To do:
Reproduce the forum post below on adding UTF-8 filename support to DotNetZip, word for word and in full.

Really need help on Multi-byte char sets

Coordinator
Aug 21, 2008 at 7:30 PM
I'd like to work on workitem 3152 - support for Unicode.
http://www.codeplex.com/DotNetZip/WorkItem/View.aspx?WorkItemId=3152

Actually the name of the workitem is incorrect; the zip format does not support unicode.  Since September last year, the zip format does support UTF-8 character sets for filenames and comments on zip entries.

A bunch of people have asked for UTF8 support, and I would like to add that into DotNetZip, but I am not confident in my ability to test what I produce.

I don't have any experience testing for multiple languages. Windows Vista,  in its "compressed folders" feature, does not support UTF-8 characters in the filename to be zipped.  I don't know how to verify that what I produce will be usable by anything other than DotNetZip.

So I'm looking for help.

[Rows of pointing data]
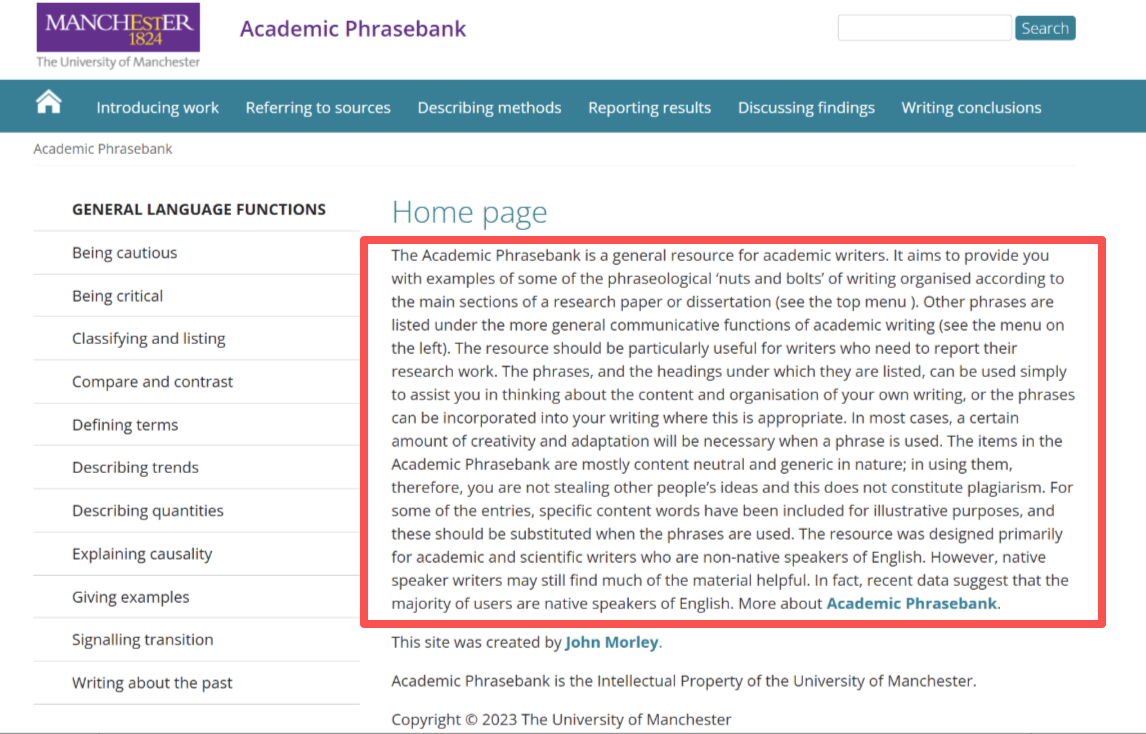Open Describing trends from sidebar
The width and height of the screenshot is (1146, 734).
click(x=135, y=467)
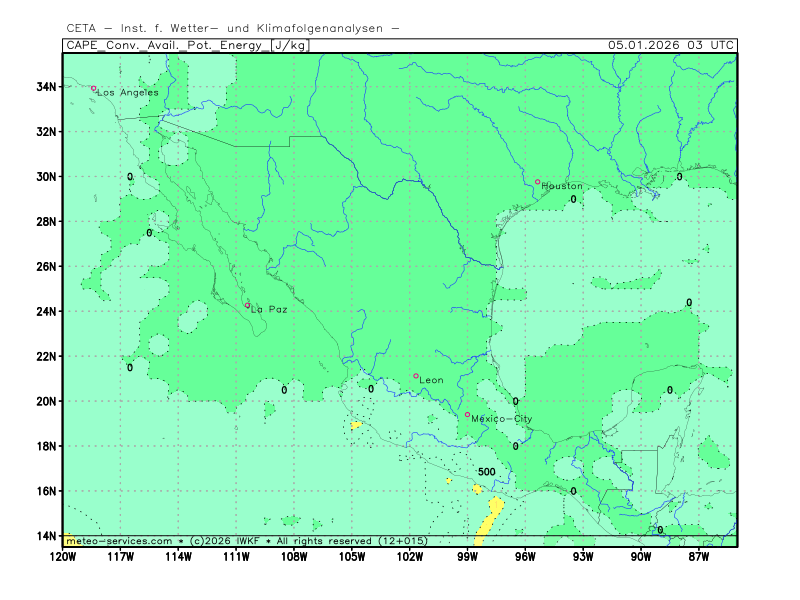Click the 0 contour label southeast of Houston
This screenshot has height=600, width=800.
(573, 200)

Worked answer:
Really need help on Multi-byte char sets

Coordinator
Aug 21, 2008 at 7:30 PM
I'd like to work on workitem 3152 - support for Unicode.
http://www.codeplex.com/DotNetZip/WorkItem/View.aspx?WorkItemId=3152

Actually the name of the workitem is incorrect; the zip format does not support unicode.  Since September last year, the zip format does support UTF-8 character sets for filenames and comments on zip entries.

A bunch of people have asked for UTF8 support, and I would like to add that into DotNetZip, but I am not confident in my ability to test what I produce.

I don't have any experience testing for multiple languages. Windows Vista,  in its "compressed folders" feature, does not support UTF-8 characters in the filename to be zipped.  I don't know how to verify that what I produce will be usable by anything other than DotNetZip.

So I'm looking for help.